But, I think there are more opportunities to improve upon the main criticism I raised back when I was reviewing this on Dreamwidth. I believe you should go see how many words you can trim from the cutscenes. I get that you are trying to establish our main characters as "upper-classmen" with the fancy diction and all of that; but you have to remember, these guys HAVE to get going right then and there! Sigurd just said that Jungby was surrounded! Alec just said that they need to save the villages! Having them just standing around spouting reams and reams of dialogue seems absurd under those circumstances!

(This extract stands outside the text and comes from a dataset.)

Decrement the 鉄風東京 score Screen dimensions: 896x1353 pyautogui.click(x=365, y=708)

It seems like a very small thing, but when you're dealing with a script as wordy as FE4's, this is a very important skill to have. To demonstrate my point further, I have again presented a script with my revisions, alongside yours:

http://lpix.org/sslptest/index.php?id=144869

And again, if you're too busy to read that, I'll post some highlights:

No, milady. We might not stand a chance, but every last one of us will give our lives to protect you, right to the very end.

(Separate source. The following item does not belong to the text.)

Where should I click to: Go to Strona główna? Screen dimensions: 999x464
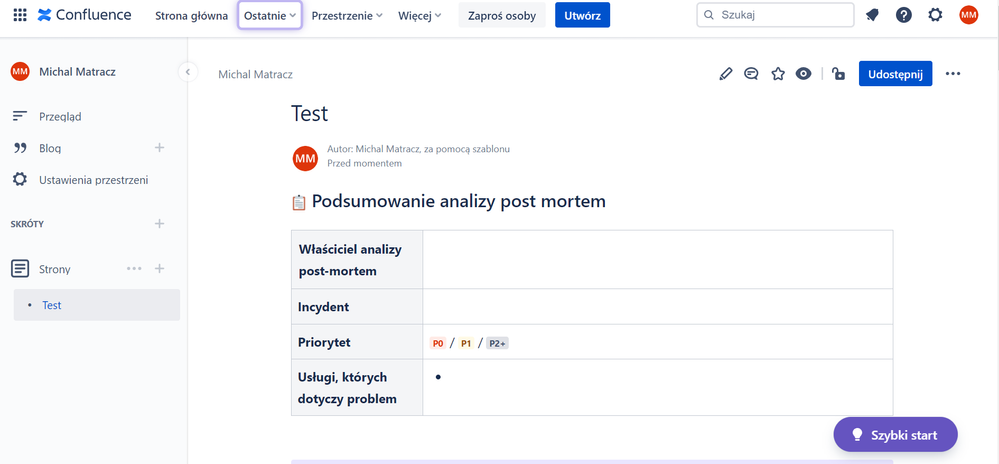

Midir: No, milady. We live to guard you in ALL your paths; if one leads to mortal peril, then so be it.

Noish: Perish the thought, milord! I was born a knight, and I will gladly risk dying a knight's death in your name. To allow our lord to die alone in battle would be an unspeakable disgrace. We shall be by your side, every step of the way. Alec, I trust that you're of the same mind?

Noish: Milord; I am a knight! I will gladly fight and die in your name! Allowing our lord to perish alone would be an unspeakable sin. We shall be by your side, every step of the way! Alec, are we agreed?

Alec: Yeah, of course! But there's more than just Jungby at stake. We've got to stop by the nearby villages first. Those thugs'll try to beat us to them, and they'll loot, massacre and burn them all down if they do. We've gotta get there first, and lend the locals a hand in locking the villages down and fortifying their defenses.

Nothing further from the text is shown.